**PROBLEM DESCRIPTION:**
From the line containing "The width and height of the screenshot is (1898, 710)." down to the last line of the records below, give every line again without any change.

Stored data entries:

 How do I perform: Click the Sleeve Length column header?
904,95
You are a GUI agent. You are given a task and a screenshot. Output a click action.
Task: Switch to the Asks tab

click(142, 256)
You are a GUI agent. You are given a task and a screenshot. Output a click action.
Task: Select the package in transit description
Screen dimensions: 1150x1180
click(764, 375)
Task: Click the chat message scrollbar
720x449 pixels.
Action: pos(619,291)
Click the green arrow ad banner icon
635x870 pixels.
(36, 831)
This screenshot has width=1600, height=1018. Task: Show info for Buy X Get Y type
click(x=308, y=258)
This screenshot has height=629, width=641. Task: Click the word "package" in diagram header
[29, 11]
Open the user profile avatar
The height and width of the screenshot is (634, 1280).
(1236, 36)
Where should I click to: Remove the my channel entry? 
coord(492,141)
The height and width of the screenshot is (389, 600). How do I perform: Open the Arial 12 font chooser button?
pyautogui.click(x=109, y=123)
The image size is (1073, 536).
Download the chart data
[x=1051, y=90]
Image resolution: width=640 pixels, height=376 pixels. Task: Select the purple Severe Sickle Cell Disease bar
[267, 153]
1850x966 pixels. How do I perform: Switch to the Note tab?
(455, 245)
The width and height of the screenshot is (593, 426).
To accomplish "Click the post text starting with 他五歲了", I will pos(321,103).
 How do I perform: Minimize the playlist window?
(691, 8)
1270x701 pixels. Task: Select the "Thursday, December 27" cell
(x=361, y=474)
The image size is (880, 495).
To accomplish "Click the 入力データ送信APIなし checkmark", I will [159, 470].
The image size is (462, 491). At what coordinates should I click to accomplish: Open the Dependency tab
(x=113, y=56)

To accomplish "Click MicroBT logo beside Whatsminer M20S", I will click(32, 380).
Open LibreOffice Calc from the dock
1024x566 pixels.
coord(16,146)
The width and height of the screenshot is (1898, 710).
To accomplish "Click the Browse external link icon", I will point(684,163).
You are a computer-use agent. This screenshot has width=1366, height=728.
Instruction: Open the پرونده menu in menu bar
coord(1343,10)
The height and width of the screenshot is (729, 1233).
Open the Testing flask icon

**ANSWER SPACE:**
The width and height of the screenshot is (1898, 710).
To accomplish "Click the Browse external link icon", I will point(684,163).
You are a computer-use agent. This screenshot has width=1366, height=728.
Instruction: Open the پرونده menu in menu bar
coord(1343,10)
The height and width of the screenshot is (729, 1233).
Open the Testing flask icon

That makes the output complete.